Four days later, at the direction of President Reagan, the U.S. Navy, in combined surface-ship and air attacks, engaged the Iranian Navy in a daylong battle named Praying Mantis.

When my crew and I manned up for the early launch from the nuclear-powered aircraft carrier USS Enterprise, we didn’t know the ensuing fight would become the largest naval and air battle since World War II.

Praying Mantis remains a case study in strengthening deterrence. Our victory kept Iran’s navy at bay for more than two decades and helped change the course of the Iran-Iraq War, which had upended the region for eight bloody years. Iran never laid mines in the Gulf again.

Like the eponymous insect, our retaliatory strike was swift and savage. Our mission required the destruction of two Iranian oil platforms that served as staging bases for attacks on Gulf shipping and sinking one of two notorious Iranian frigates that had targeted merchant-ship bridge crews with machine-gun fire.

My squadron of EA-6B Prowler electronic attack aircraft was tasked to shut down Iranian fire-control radars and communications so our aircrews could safely reach their targets.

The battle’s opening salvo damaged the oil platforms with naval gunfire and explosive charges. Iran responded by sending into the developing fray two F-4 Phantom fighter aircraft, a guided-missile patrol boat and a swarm of armed Boghammer speedboats.

We dispatched these threats unrelentingly. One Phantom was damaged, and both were chased off by surface-to-air missiles. The USS Wainwright and USS Simpson sank the patrol boat with missiles and naval gunfire. A-6E Intruder aircraft attacked the Boghammers, sinking one and damaging others. The remaining boats fled back to base.

Later that afternoon, an Intruder piloted by Cmdr. Bud Langston took fire from the Iranian frigate Sahand, which had sortied from port in reaction to our earlier strikes. He and his crew returned fire with missiles and a laser-guided bomb just as a missile fired by the USS Joseph Strauss hit Sahand. Another Intruder and A-7 Corsairs arrived overhead, delivered a barrage of missiles and bombs, and set the ship ablaze.

Several hours later the Sahand rolled over and sank.
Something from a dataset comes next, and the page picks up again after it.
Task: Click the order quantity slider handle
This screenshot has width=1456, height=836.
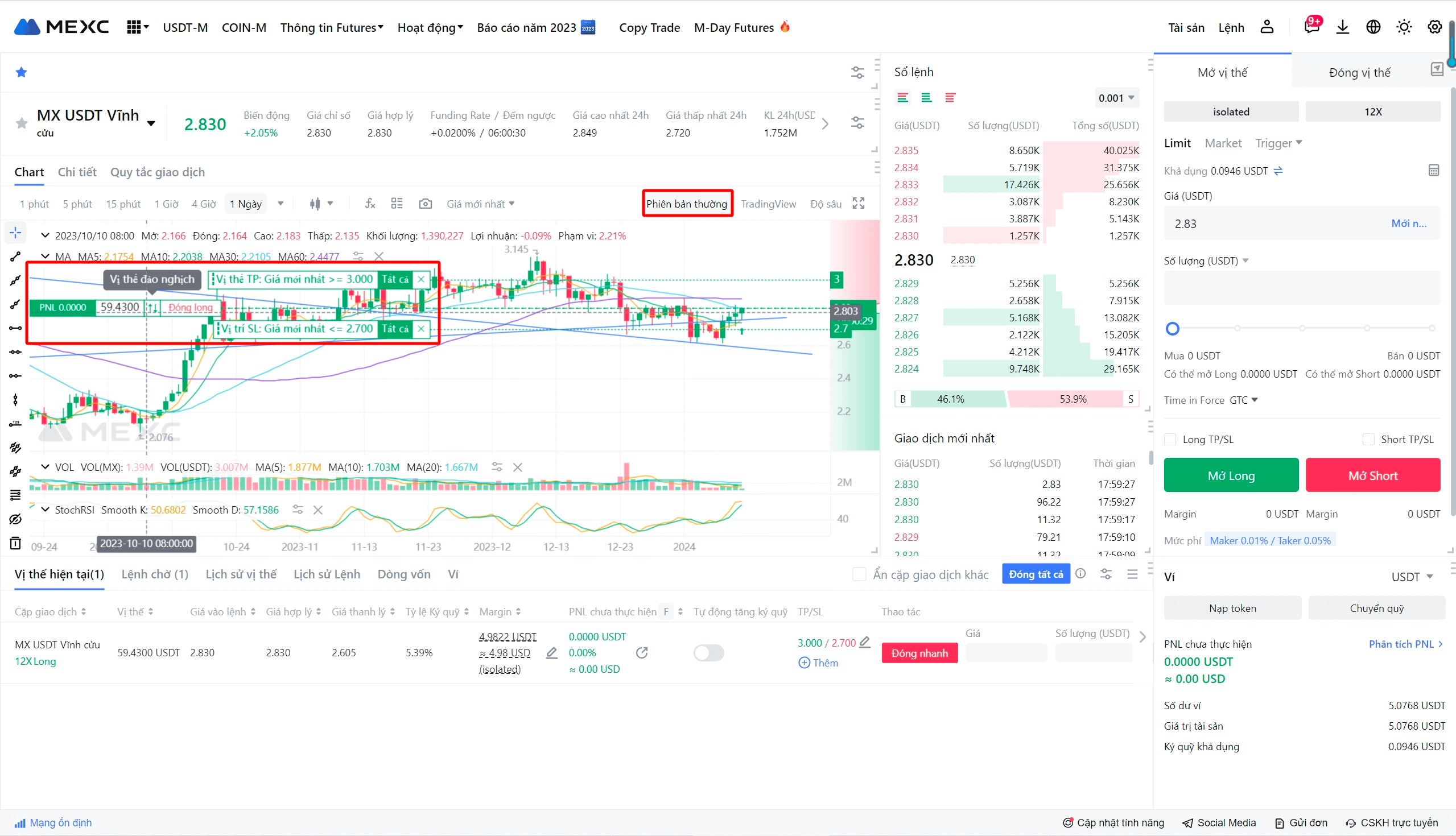Action: [x=1172, y=329]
Boldly, if not foolishly, its sister ship, the Sabalan, arrived on scene and fired at another Intruder, piloted by Lt. Cmdr. Jim Engler. He and his crew returned fire with a single laser-guided bomb down the stack, exploding the frigate’s engine room. A remarkable feat.

As other Enterprise air-wing aircraft began their bombing runs, Reagan called off the attack after Joint Chiefs Chairman William Crowe said, “We’ve shed enough blood for one day.” Iran later towed the severely damaged Sabalan to port.
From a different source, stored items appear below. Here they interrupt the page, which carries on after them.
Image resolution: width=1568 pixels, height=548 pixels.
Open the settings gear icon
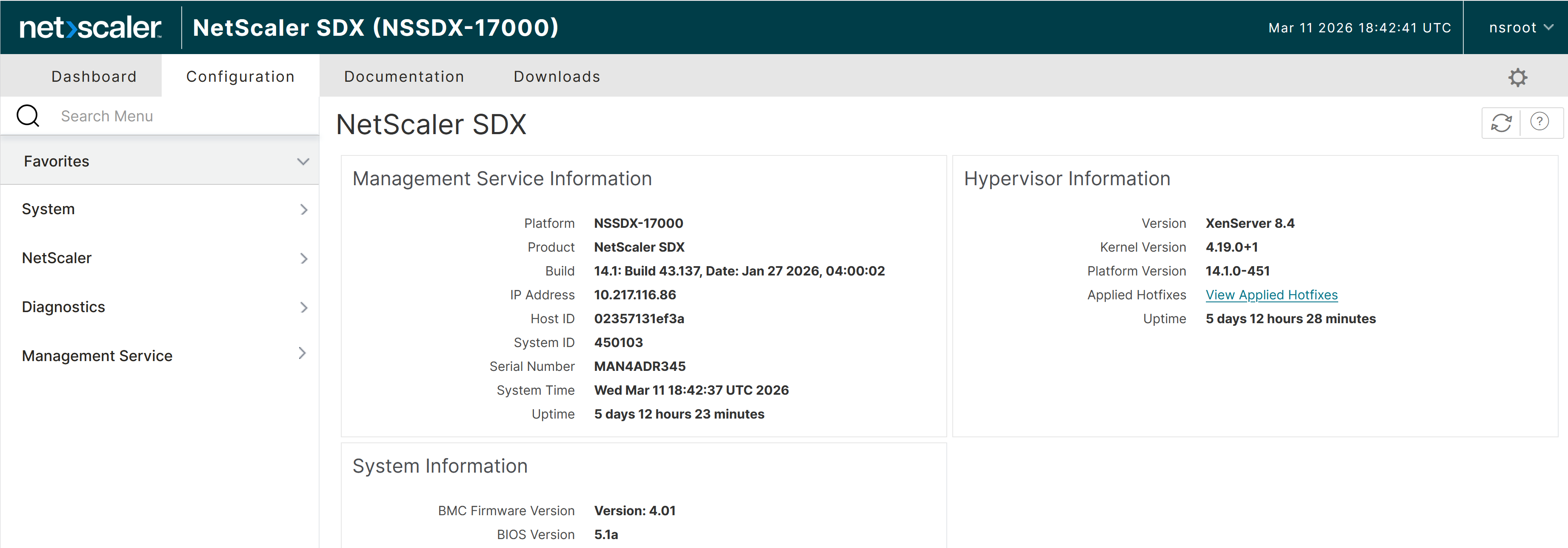(1518, 77)
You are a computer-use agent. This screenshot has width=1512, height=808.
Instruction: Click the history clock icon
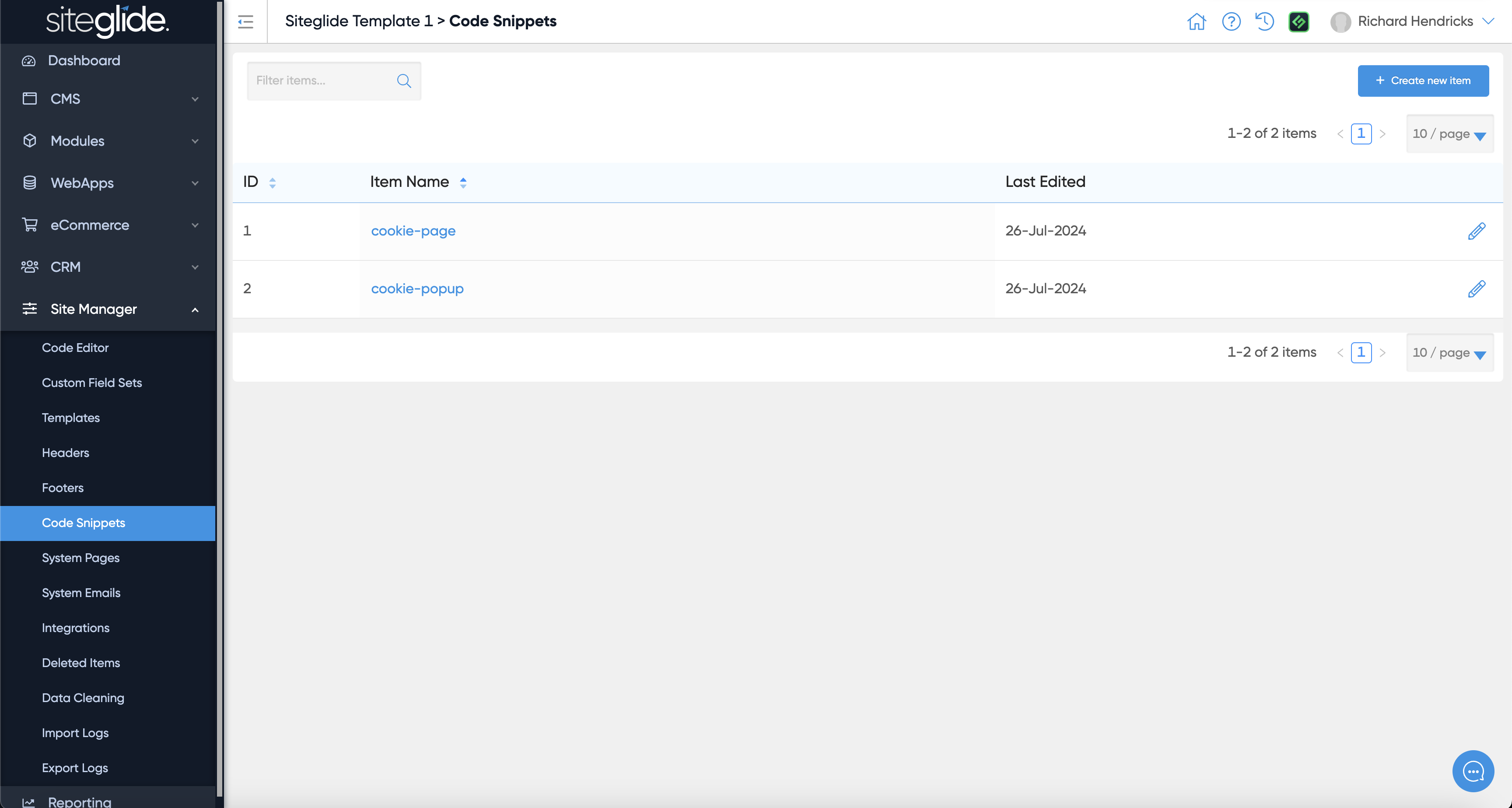[x=1264, y=22]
Iraqi ground advances in April coincided with Praying Mantis and the USS Vincennes’s accidental downing of an Iranian airliner in July. The combined effect convinced the ayatollah that the risk was too high to keep fighting. Iran was exhausted. By August the Iran-Iraq War was over.

Now history repeats itself. The multinational naval task force deployed to escort Red Sea shipping amid Iranian proxies’ hostility is a welcome step. But if the Biden administration wants the Houthis to stop, it should remember that Houthis can’t fire missiles and drones they no longer have.